| Erfurt Laboratory for Empirical Research, Erfurt School of Education, Erziehungswissenschaftliche Fakultät, SPF Bildung. Schule. Verhalten., Forschung

University of Erfurt offers open diagnostics for language development disorders

The International Day of Language Development Disorders (DLD awareness day) will take place this year on 14 October. Once again, language development disorders are to be made better known to the general public through various activities. The University of Erfurt is also participating with a programme.

Among others, Dr Svenja Obry, research assistant at the subject area Special and Social Education/Focal Point Language and Communication, invites you to an open diagnosis of a so-called persistent language development disorder on campus in September and October. This offer, which is primarily aimed at young people from the age of 14 and adults from the Erfurt region and Thuringia, is free of charge for participants. They receive a scientifically based diagnosis of their language skills with written findings and subsequently have clarity about whether they suffer from such a language development disorder and whether, for example, speech therapy can be useful on this basis. The "Leipziger Sprach-Instrumentarium Jugend (LSI.J)" is used for the diagnosis. The procedure is standardised and normed. It is carried out via a tablet, contains ten short tasks and takes about one hour. Appointments can be made individually. Interested parties can register for this with Dr Svenja Obry from 29 August.

Language development disorders occur during language acquisition as a consequence of a primary disorder, e.g. a hearing disorder, or as an isolated disorder in the course of language acquisition. Different modalities of speech and language can be affected. Depending on the severity and complexity of language development disorders, it can have a long-term impact on a child's development and persist into adolescence and adulthood. Svenja Obry: "Although the abnormalities are no longer immediately obvious, they can still affect the affected person in their everyday life and their educational success. For example, understanding complex explanations or difficult texts can be difficult. Narratives are less structured and thus more difficult to follow. Difficult words are not understood, or words that are actually known do not come to mind when the person speaks. It is therefore important to draw attention to persistent language development disorders. This way, adolescents and adults can also take advantage of help options, for example in the context of speech therapy."

"The idea that a developmental disorder grows out cannot be scientifically proven", affirms Sandra Neumann, Professor of Inclusive Educational Processes with Impairments of Language and Communication at the University of Erfurt.
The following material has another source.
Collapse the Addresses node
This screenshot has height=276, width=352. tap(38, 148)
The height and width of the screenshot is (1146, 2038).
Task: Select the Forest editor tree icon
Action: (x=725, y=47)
Since learning at school is strongly based on speech and language, children and young people with a language development disorder often find learning difficult in general. "Often the behaviour of affected children is wrongly interpreted as inattentive or bad behaviour", says Professor Neumann. "The child is then assumed to have general learning difficulties or the cause is sought in the parents." But: Children and adolescents with language development disorders can be helped. Early speech therapy treatment can support the children's language development and mitigate or even prevent massive sequelae. Sandra Neumann emphasises: "On average, two children per school class are affected by language development disorders. Therefore, it is necessary that teachers are informed about the disorder of language development and know where they can get support." In the school sector, for example, trained teachers with special educational expertise in the special focus area of language could promote the children's learning and their social participation.

Sandra Neumann: "Take a close look too! Perhaps a child's anxiety, hyperactivity or learning difficulties in the kindergarten group or in the school class are related to a language development disorder. Because it is important to recognise possible abnormalities at an early stage and to treat them in a targeted manner, parents and professionals should consult experts if necessary."